Introduction: Lung adenocarcinoma (LUAD), the predominant subtype of non–small cell lung cancer (NSCLC), is frequently driven by pathogenic TP53 mutations, which promote tumor progression and therapeutic resistance. Restoration of wild-type p53 function through precise, transient genome editing represents a transformative therapeutic opportunity. However, safe and efficient in vivo delivery of gene-editing machinery to tumor cells remains a major challenge due to systemic toxicity, limited targeting, and potential off-target effects.
Methods: Here, we report the development of a PEGylated reduced-graphene-oxide (PEG-rGO) nanocarrier system engineered for targeted delivery of Cas9/ABE8e ribonucleoprotein (RNP) complexes to correct recurrent TP53 missense mutations in LUAD. The nanocarrier was functionalized with an RGD tumor-homing peptide and pH-responsive endosomal escape moieties to achieve selective tumor accumulation and efficient cytosolic release. Editing efficiency and specificity were assessed in patient-derived LUAD organoids via amplicon sequencing, while therapeutic efficacy was validated in orthotopic xenograft mouse models. Safety and biodistribution were evaluated using biochemical profiling, histopathology, and CIRCLE-seq/whole-genome sequencing analyses.
Results: In LUAD organoids (n = 7), PEG-rGO-mediated delivery achieved a median on-target TP53 correction of 59% (IQR, 52–66%), with minimal bystander editing (<0.15%) and no significant off-target events across 15 candidate loci. Corrected cells exhibited reactivation of the p53 pathway (CDKN1A/p21 ↑4.8×, BAX ↑3.2×, cleaved caspase-3 ↑), resulting in approximately 42% reduction in viability (Annexin V assay). In xenografted mice (n = 10 per group), systemic administration of PEG-rGO-RNP reduced tumor volume by 54% at day 28 and extended median survival from 31 to 47 days (p = 0.004). Tumor-to-liver accumulation ratio reached ≈2.6, with no significant alterations in ALT, AST, BUN, or hematologic parameters. Genome-wide specificity analysis confirmed ≤0.03% off-target editing. Multi-omics integration indicated reactivation of the canonical p53 → BAX → PUMA apoptotic cascade as the dominant antitumor mechanism.

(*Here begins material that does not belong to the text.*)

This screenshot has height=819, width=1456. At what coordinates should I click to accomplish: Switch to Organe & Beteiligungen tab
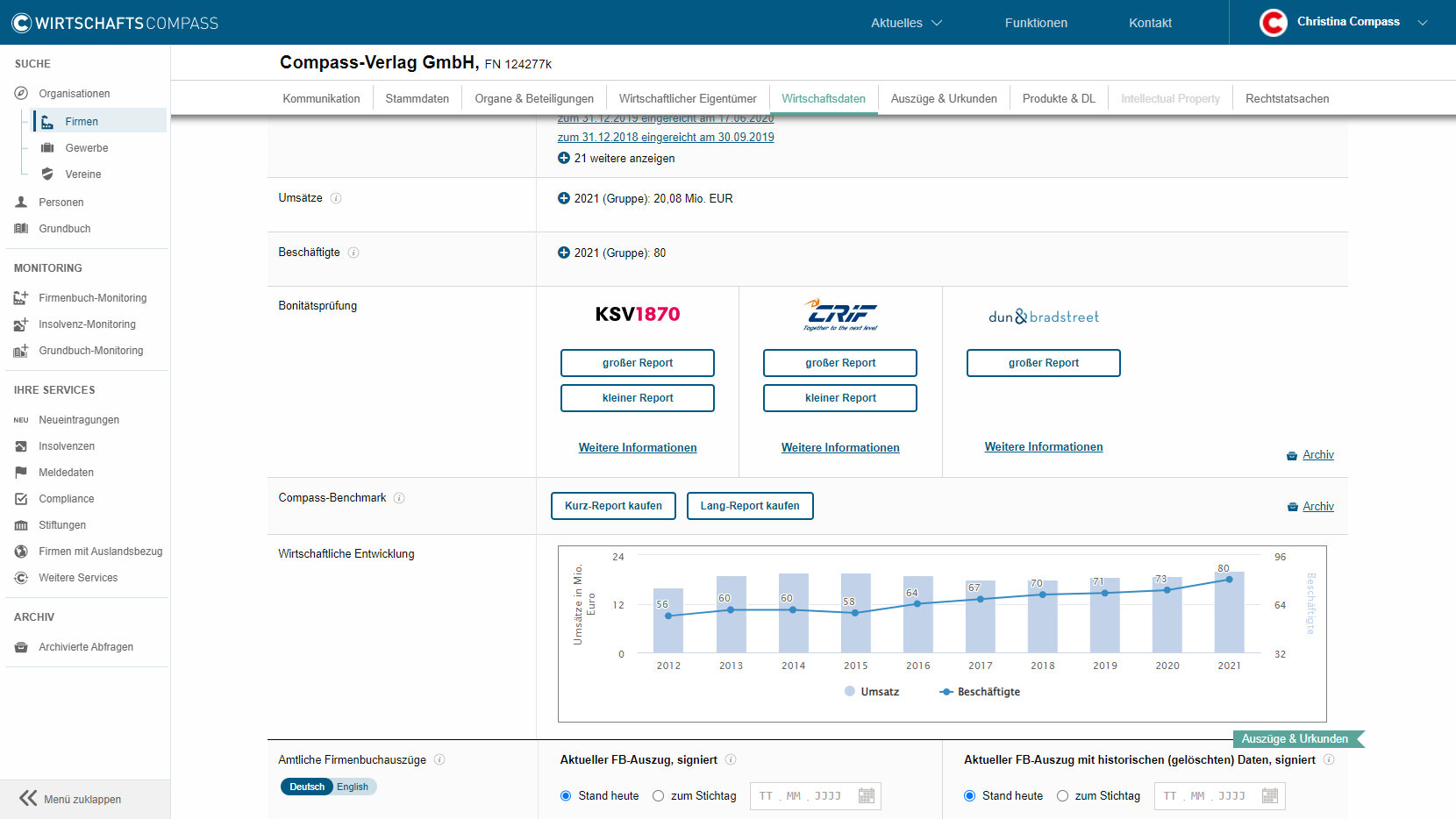[533, 99]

Conclusion: This study establishes PEG-rGO–mediated RNP base editing as a robust, non-viral nanoplatform for precise correction of pathogenic TP53 alleles in lung adenocarcinoma. The results highlight its translational potential as a safe and effective strategy to restore tumor suppressor activity and overcome therapeutic resistance in p53-mutant cancers.